OPTIMISM CONTINUES TO TREND DOWN
The downward trend in sentiment continues on the back of below par economic growth
Department of Census and Statistics (DCS) data notes that GDP growth slowed to 3.1 percent in 2017, which reflects a new low since 2001. This is attributed to the contraction of agriculture sector growth, and relatively weak expansion in industry and services compared to the previous year.
However, Central Bank of Sri Lanka Governor Dr. Indrajit Coomaraswamy has noted that the inflow of foreign exchange could aid the country in achieving a growth rate of five percent this year.
A recent analysis by the Asian Development Bank (ADB) indicates that a recovery of the agriculture sector could contribute to economic growth over the next two years if weather conditions normalise. The ADB forecasts growth of six percent and 5.6 percent, in 2018 and 2019 respectively. This recovery is expected to benefit the industry segment as demand improves.
The report adds that policy changes are needed to reform state owned enterprises (SOEs); and it notes that as part of the ongoing IMF programme, oversight and financial discipline are expected to be enhanced in the five largest SOEs.
Further, it stresses the importance of continuing such reforms due to the potential efficiency, and fiscal and distributional impacts, of an underperforming SOE sector.
THE ECONOMY Optimism regarding the economy continues to dwindle as a mere five percent of respondents (vs 11% in March) expect an improvement over the next 12 months. What’s more, 47 percent (up from 44% in the previous month) expect the economy to deteriorate during this period.
In his analysis of the survey results, Nielsen’s Managing Director Sharang Pant observes: “The overall GDP performance disappointed… the rupee has started to decline again and interest rates are moving up. The new taxes have come into effect… All these – coupled with political instability – have raised anxiety levels and sentiment has dropped.”
One survey respondent states that “with the general economic flow in Sri Lanka and how politically unstable our country is,” he cannot say that either his business or the economy will improve in the coming months.

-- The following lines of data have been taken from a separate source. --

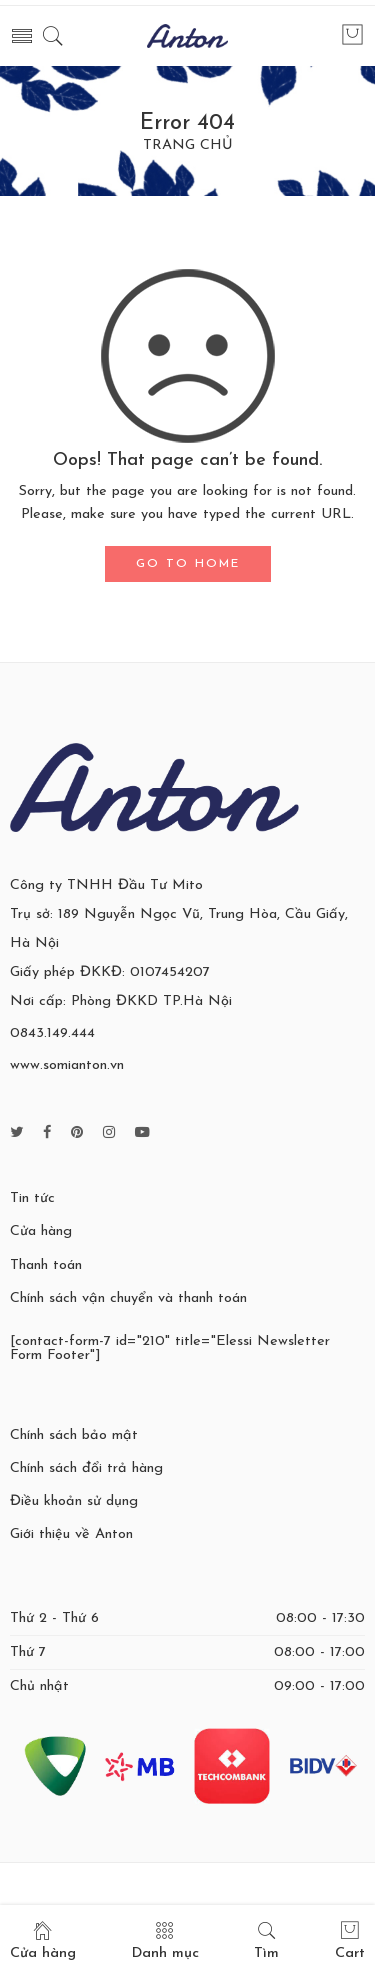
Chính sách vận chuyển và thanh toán (128, 1298)
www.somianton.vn (67, 1065)
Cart (350, 1940)
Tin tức (32, 1198)
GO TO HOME (188, 564)
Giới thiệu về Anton (71, 1534)
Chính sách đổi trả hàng (86, 1468)
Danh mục (165, 1940)
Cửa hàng (41, 1231)
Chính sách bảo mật (74, 1435)
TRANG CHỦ (188, 146)
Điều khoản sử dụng (74, 1501)
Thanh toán (46, 1265)
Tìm (266, 1940)
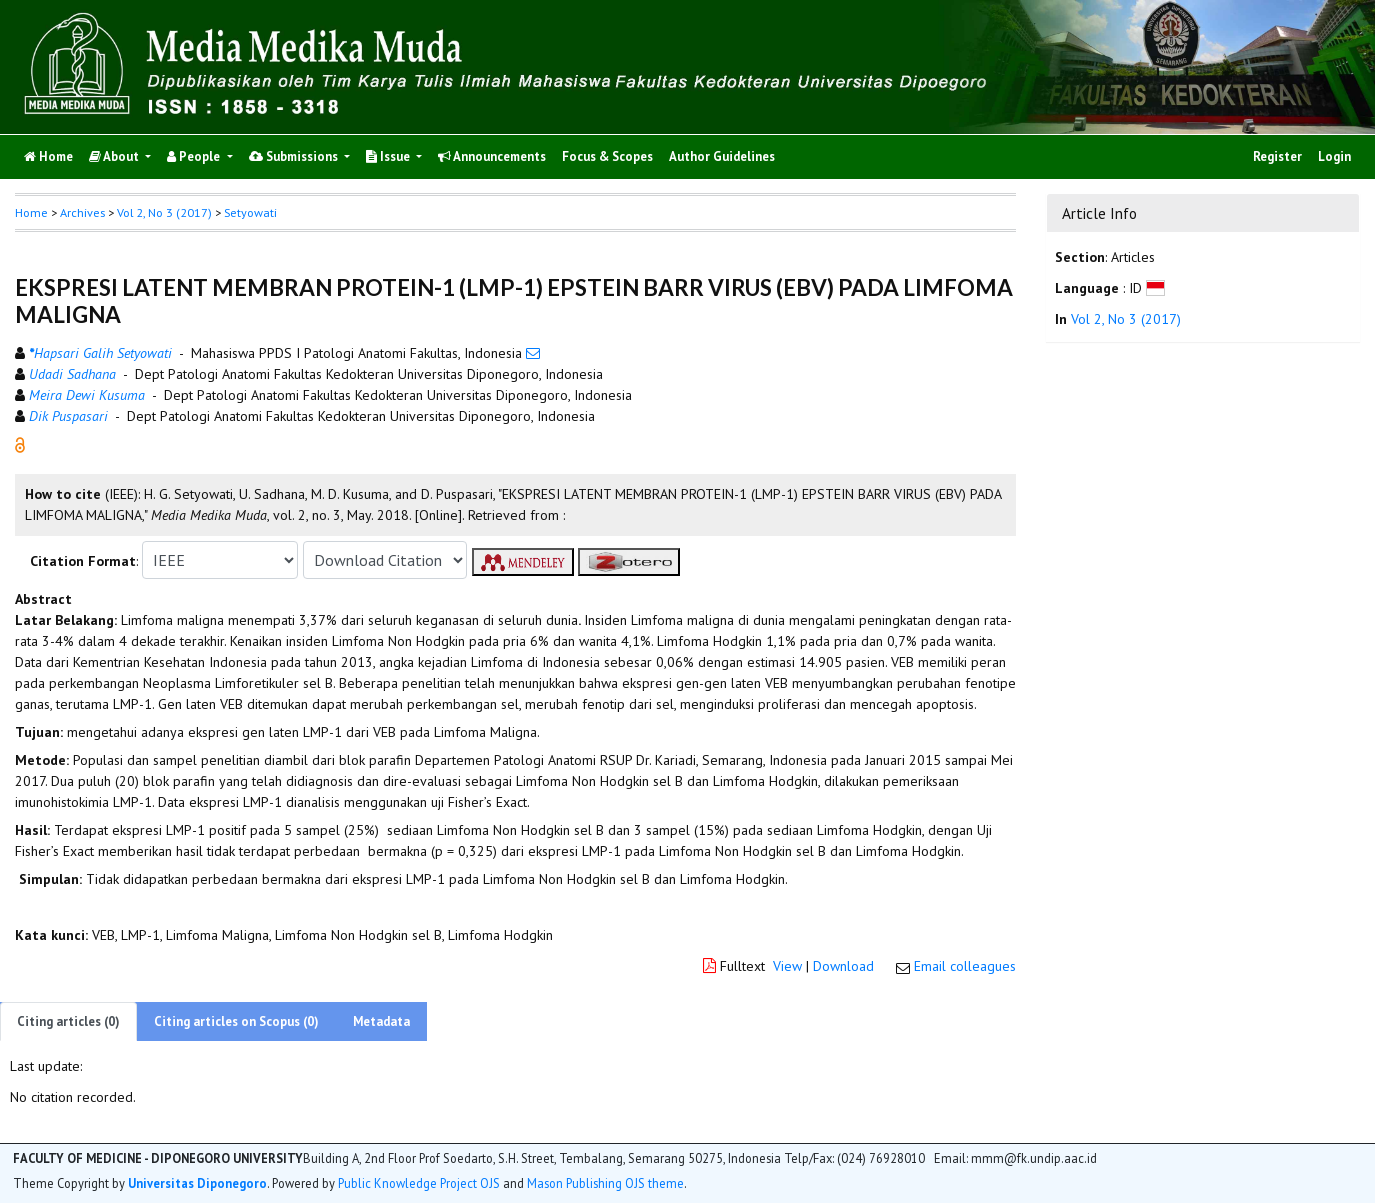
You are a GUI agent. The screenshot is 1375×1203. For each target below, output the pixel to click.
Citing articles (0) (68, 1021)
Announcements (492, 156)
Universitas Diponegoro (197, 1183)
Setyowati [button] (250, 212)
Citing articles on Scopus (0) (236, 1021)
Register (1277, 156)
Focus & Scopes (607, 156)
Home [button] (31, 212)
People (195, 156)
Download (843, 966)
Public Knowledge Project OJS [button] (419, 1183)
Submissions (295, 156)
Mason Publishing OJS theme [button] (605, 1183)
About (115, 156)
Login (1334, 156)
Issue (389, 156)
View (787, 966)
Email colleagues (965, 966)
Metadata (381, 1021)
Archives (82, 212)
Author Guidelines (722, 156)
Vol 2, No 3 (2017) (164, 212)
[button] (20, 444)
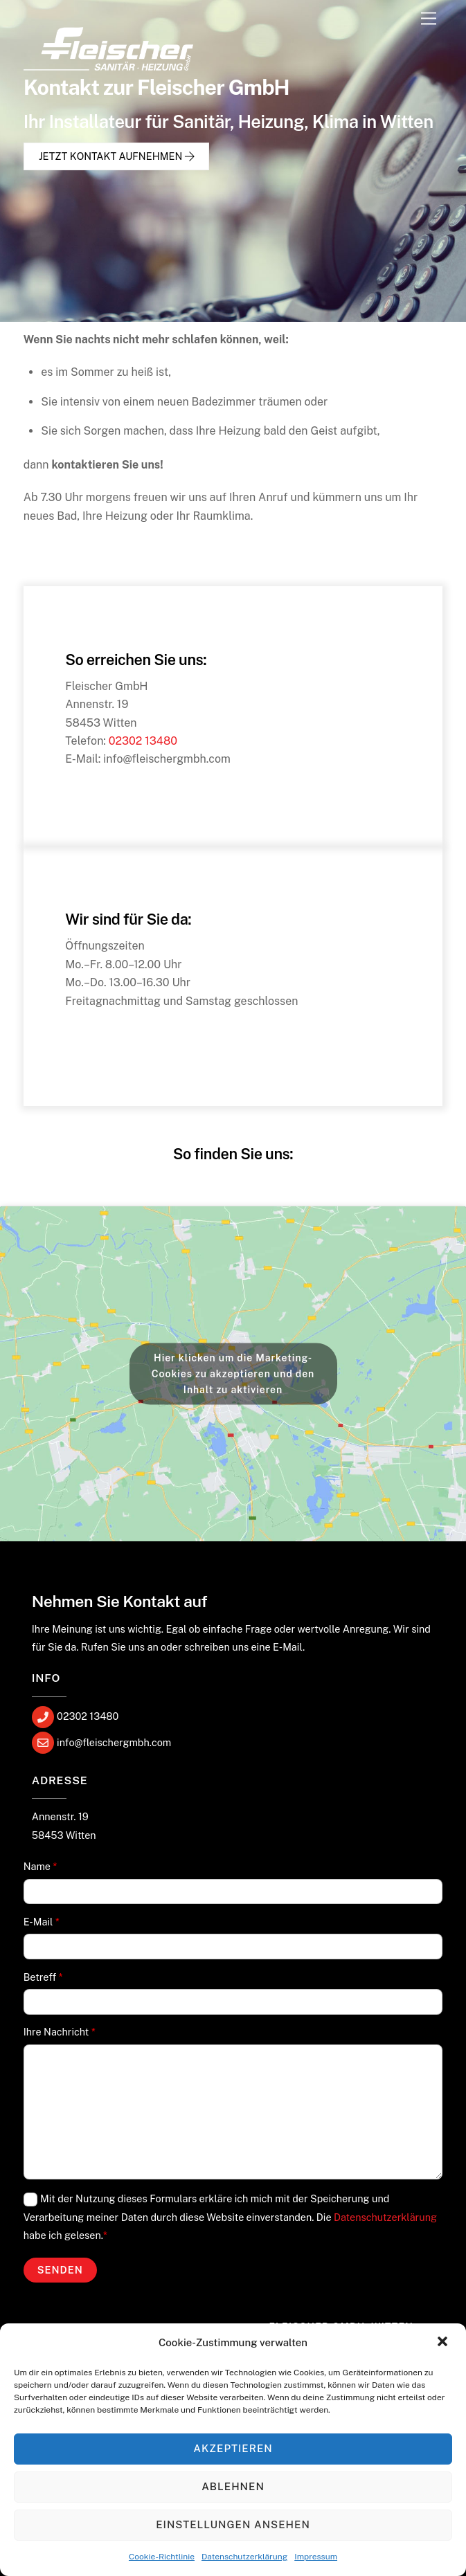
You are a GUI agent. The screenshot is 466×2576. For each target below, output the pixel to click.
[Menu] (428, 19)
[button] (444, 2342)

BIZ PROSPECTS Business prospects are expected to remain the same however, with 57 percent and 48 percent of corporate executives surveyed expecting sales volumes to ‘stay the same’ in the long and short terms respectively.
A tourism industry representative asserts that “more effort needs to be made by the government to ensure economic stability so that there will be increased investments in the industry.”
INVESTMENT The investment climate is deemed to be ‘fair’ or worse by an overwhelming majority (97% – up from 93% in March) of respondents. Pant notes that “business leaders are still sceptical about the investment climate as a fallout of the general situation in the country.”
“We have witnessed a reduction in foreign investments, and even local investors are in two minds whether to invest due to high uncertainty about both the economy as well as the government,” states one corporate executive.
WORKFORCE When it comes to employment, a notable majority (84% – up 3% from the previous month) of businesses are looking to maintain their current workforce over the next six months while 14 percent expect to increase staff numbers.